Note this is a “vintage/classic” story that was featured in my old school, hard-copy, paper newsletter from the summer of 2007. It is reprinted (in its original form) and still holds true today.
Real estate has gotten a lot of attention lately. On the positive side, real estate benefited from the high returns over the last few years. More recently, the notice has soured due to the sub-prime loan collapse, and the softening of the overall real estate market.
Most investors hold real estate via two common ways. The first, and most obvious, way is through their personal real estate holdings. A second way, which most investors may not always consider, is that they own real estate indirectly through their equities. Many companies, particularly large ones, have their own real estate portfolio. Since you already own these companies as part of your portfolio, this provides additional exposure to this asset class. When you combine these two ways of owning real estate, most people have a significant exposure to real estate.
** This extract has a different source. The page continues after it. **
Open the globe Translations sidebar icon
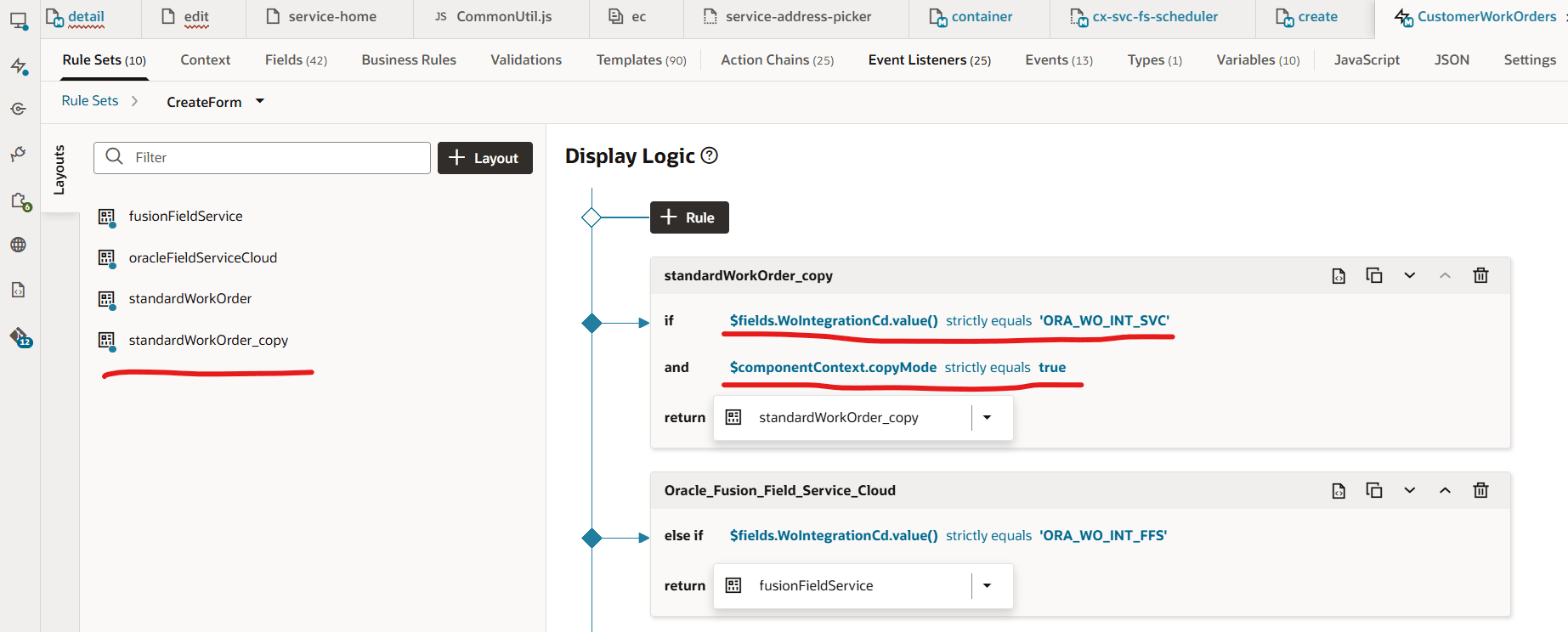The height and width of the screenshot is (632, 1568). coord(19,245)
Despite this, many people choose to invest in real estate directly via investment properties or through real estate investment trusts (REITs). REITs are the stocks of companies that manage diversified portfolios of commercial buildings (like a mutual fund of real estate). Most research suggests that real estate has a strong performance history as an asset class. From 1926 to today, real estate has enjoyed an 11% historical rate of return. Compare that to a 10% return for US large stocks and 12% for US small stocks (Francis and Ibbotson). While that return figure is attractive, it is misleading because it is not easy (particularly before REITs) to own the entire asset class and realize that long-term return.
Other studies argue that real estate’s returns are much worse. Yale finance and economics professor, Robert Shiller, is the author of Irrational Exuberance. Looking back to 1890, he contends that real estate has produced truly outstanding returns only twice: after World War II, when returning troops were starting their families, and from 1998 to 2005, a period he thinks is a bubble. Housing’s rate of return, he argues, has to trend back to the mean of about 3% a year – barely above the inflation rate.
One of my favorite financial and economic academics, Charles Ellis, PhD, also has an opinion regarding real estate. In Winning the Loser’s Game (2002), he writes regarding residential properties, “Over the past 25 years home prices have risen less than the consumer price index and have returned less than Treasury bills.” A couple other very long-term studies (one over the last 300 years and another covers the past 700 years) show that real estate appreciates at the rate of inflation.
One of the disadvantages of real estate include it’s lack of liquidity. Investing in REITs is one way to work around this flaw if you are mindful that, as an asset class, REITs don’t behave much like property. They can drop like rocks in a well. In their worst year, they lost 17.5%. And they’ve never returned as much as they have in recent years, after benefiting from investors’ enthusiasm for both real estate and stock markets.
A second disadvantage is that it is difficult to determine the correlation of real estate to other asset classes in your portfolio. Some studies suggest that small cap stocks (which have a similar, long-term rate of return) are a better diversifier.
So do you need to run out and add real estate to your portfolio? Unless real estate is your passion, you might be better off putting your money into more diversified holdings. When you combine your real estate holdings in your homes and the real estate owned by your equities, you might already have adequate exposure to this asset class.